Изучение межцарственных гибридов клеток "животное + растение^[71]" показало, что на этапе слияния видоспецифичность не проявляется, поэтому можно слить даже животную и растительную клетки. На более поздних этапах онтогенеза эти различия сказываются, что было установлено в экспериментах по слиянию протопластов арабидопсиса и табака с лимфоцитами человека. При этом происходило слияние цитоплазмы, ядра не сливались. Эдвард Коккинг параллельно проводил изучение ультраструктуры таких гибридов, работая с клетками амфибий и протопластами моркови. После объединения клеток ядра амфибии были окружены тонким слоем собственной цитоплазмы, но уже через 48 часов отмечалось полное смешивание цитоплазмы и регенерация клеточной стенки вокруг гетерокариона.

КОНСТРУИРОВАНИЕ КЛЕТОК

Протопласты широко используются также в качестве реципиентов для клеточных органелл. В 1973 году И. Потрикусс и Ф. Хоффман успешно трансплантировали изолированные ядра петуньи в протопласты табака. Каким образом можно ввести ядро или другие клеточные органеллы в протопласт?

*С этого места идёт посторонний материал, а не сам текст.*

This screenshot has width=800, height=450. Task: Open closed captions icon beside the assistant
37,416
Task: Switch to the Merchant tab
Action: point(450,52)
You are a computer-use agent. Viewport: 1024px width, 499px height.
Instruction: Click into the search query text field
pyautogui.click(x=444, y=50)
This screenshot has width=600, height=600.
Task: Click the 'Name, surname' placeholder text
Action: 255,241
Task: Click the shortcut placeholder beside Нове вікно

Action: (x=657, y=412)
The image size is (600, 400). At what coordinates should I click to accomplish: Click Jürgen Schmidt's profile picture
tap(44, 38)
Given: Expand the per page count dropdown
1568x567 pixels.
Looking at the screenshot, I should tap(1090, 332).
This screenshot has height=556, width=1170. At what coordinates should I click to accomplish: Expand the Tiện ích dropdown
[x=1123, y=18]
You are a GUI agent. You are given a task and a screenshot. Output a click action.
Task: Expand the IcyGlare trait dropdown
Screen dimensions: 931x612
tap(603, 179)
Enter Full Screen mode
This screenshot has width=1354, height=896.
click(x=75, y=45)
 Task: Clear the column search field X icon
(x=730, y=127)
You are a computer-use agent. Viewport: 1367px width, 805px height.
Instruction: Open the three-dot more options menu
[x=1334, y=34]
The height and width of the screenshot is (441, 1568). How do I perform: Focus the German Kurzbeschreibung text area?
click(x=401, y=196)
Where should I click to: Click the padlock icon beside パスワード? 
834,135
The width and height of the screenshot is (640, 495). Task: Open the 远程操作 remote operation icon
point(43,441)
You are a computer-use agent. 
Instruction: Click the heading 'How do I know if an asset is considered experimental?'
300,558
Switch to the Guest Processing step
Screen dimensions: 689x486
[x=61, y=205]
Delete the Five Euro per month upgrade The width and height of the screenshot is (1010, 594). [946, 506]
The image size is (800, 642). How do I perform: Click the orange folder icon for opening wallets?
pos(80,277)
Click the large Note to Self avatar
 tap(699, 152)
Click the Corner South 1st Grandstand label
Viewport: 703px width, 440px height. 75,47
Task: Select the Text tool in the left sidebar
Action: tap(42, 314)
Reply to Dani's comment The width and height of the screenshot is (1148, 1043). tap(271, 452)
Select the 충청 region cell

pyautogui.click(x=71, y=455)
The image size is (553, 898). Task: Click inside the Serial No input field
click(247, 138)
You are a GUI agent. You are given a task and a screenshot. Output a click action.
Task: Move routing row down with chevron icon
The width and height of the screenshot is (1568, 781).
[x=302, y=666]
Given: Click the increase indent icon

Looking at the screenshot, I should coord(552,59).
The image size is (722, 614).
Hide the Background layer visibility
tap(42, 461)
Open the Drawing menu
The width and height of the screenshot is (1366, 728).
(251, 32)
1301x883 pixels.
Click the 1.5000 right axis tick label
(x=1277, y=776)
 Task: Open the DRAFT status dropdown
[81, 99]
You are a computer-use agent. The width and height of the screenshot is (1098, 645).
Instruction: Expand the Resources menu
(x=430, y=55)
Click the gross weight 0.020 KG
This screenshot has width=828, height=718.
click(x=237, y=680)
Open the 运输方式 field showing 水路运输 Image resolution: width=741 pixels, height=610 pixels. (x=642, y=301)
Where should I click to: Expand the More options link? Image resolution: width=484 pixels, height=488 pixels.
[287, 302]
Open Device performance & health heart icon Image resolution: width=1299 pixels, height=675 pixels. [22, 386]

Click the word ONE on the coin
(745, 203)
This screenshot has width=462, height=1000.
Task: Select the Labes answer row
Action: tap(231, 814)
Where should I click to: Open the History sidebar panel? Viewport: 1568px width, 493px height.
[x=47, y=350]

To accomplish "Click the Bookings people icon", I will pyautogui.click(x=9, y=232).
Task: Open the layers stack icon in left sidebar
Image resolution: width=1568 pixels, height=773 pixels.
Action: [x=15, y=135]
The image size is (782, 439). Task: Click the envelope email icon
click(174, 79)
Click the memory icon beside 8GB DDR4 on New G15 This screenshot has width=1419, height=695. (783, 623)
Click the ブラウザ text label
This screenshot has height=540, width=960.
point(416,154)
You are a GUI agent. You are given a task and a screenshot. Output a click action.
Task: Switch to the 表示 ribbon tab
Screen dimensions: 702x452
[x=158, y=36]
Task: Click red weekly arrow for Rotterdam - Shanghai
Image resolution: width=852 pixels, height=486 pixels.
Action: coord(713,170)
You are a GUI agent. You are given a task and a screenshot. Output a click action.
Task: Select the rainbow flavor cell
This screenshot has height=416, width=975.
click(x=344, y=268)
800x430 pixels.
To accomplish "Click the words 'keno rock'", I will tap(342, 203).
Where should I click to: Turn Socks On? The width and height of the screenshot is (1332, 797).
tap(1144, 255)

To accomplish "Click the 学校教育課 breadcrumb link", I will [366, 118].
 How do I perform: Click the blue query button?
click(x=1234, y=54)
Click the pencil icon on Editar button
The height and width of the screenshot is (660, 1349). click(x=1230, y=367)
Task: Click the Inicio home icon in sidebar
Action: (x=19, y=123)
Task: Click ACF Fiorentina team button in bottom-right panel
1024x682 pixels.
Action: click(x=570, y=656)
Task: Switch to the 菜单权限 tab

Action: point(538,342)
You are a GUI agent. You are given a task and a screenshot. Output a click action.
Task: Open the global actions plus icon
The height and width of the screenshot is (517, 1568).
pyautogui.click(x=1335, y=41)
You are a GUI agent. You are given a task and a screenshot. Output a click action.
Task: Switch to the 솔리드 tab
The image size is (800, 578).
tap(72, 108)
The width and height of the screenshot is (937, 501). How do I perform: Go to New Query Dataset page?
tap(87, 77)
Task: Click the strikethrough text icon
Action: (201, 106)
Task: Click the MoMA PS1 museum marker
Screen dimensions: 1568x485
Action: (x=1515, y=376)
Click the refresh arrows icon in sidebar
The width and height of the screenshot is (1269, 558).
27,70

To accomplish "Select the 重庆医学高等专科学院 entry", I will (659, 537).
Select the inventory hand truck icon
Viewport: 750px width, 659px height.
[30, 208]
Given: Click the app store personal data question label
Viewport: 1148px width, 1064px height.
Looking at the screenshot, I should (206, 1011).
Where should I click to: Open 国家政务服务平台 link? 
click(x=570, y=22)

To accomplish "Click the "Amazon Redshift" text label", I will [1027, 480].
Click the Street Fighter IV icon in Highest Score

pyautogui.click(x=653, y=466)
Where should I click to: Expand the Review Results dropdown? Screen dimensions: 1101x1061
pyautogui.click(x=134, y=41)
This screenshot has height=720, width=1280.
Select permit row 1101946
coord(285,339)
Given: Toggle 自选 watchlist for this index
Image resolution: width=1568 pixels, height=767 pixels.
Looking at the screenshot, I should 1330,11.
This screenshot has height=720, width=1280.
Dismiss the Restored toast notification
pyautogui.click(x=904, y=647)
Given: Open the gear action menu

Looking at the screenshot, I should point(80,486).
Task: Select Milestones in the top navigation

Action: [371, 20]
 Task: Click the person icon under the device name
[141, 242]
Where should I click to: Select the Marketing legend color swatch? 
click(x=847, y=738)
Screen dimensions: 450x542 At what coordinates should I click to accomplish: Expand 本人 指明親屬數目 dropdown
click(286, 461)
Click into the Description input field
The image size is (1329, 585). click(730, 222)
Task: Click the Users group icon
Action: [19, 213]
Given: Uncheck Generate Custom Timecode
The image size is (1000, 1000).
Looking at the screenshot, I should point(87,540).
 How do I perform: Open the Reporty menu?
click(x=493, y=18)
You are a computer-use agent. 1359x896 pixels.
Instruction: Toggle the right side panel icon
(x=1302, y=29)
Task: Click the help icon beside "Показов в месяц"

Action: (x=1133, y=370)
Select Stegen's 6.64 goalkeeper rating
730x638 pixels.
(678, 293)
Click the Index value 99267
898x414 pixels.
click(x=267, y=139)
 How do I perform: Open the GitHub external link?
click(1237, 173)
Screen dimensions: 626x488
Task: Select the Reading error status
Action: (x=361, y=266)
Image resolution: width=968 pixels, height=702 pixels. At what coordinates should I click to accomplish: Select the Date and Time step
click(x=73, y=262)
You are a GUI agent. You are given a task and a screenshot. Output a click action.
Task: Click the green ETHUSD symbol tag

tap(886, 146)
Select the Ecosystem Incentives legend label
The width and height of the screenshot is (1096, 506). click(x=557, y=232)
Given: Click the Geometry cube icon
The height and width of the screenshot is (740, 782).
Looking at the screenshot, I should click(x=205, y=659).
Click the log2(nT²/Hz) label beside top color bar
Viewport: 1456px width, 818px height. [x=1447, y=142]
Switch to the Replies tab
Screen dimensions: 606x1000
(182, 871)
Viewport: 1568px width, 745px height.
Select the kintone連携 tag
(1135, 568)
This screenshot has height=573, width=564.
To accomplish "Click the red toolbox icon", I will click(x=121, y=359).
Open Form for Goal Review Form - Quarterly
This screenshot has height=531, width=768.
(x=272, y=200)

При использовании сэндвич-метода трансплантацию проводят в условиях слабого деплазмолиза протопласта. Перед введением протопласты и ядра обрабатывают лизоцимом, который модифицирует клеточную мембрану. Далее осуществляют попеременное осаждение ядер и протопластов центрифугированием. В результате центрифугирования в пробирках формируется несколько чередующихся слоев. Центрифужные пробирки заполняют раствором осмотика (маннита) без лизоцима и центрифугируют полчаса при 140 д, оставляют на 2 часа при температуре +4 °C. Осадок ресуспендируют и просматривают под микроскопом. Ядра можно обнаружить и в цитоплазме, и в вакуолях. В некоторых случаях при поглощении ядра образуются жизнеспособные гибриды, в других — в клеточном цикле происходит потеря интеграции между чужеродным ядром и ядром хозяина.

Клеточные органеллы можно также переносить посредством липосом. Широкий спектр одно- и многоламелльных частиц, которые сливаются с мембранами протопластов, получен с применением таких веществ, как фосфатидилсерин, холистерол и т. д. Можно также переносить органеллы путем микроинъекций. Этот метод широко используется для введения в клетку ДНК, РНК, а недавно был успешно использован и для переноса клеточных органелл у растений.

Кроме ядра трансплантируют и другие органеллы, такие как митохондрии и хлоропласты. Выбор этих органелл объясняется их полуавтономностью, то есть наличием собственной ДНК и способность делиться самостоятельно, независимо от деления самой клетки. Кроме того, эти органеллы контролируют важнейшие физиологические процессы растительной клетки, такие как фотосинтез и дыхание. Например, перенос хлоропластов может использоваться для выведения новых форм хозяйственно важных сортов растений. Трансплантация высокоэффективных хлоропластов может способствовать активации фотосинтеза и повышению продуктивности растения.

Одним из важных моментов является сохранение клеточных органелл, поэтому для переноса их в последнее время используются субпротопласты — фрагменты, полученные из протопластов. Они могут содержать большую часть цитоплазмы, но без ядра (цитопласты), ядро с небольшим количеством цитоплазмы (кариопласты), часть хромосом с небольшим количеством цитоплазматического материала (микропротопласты).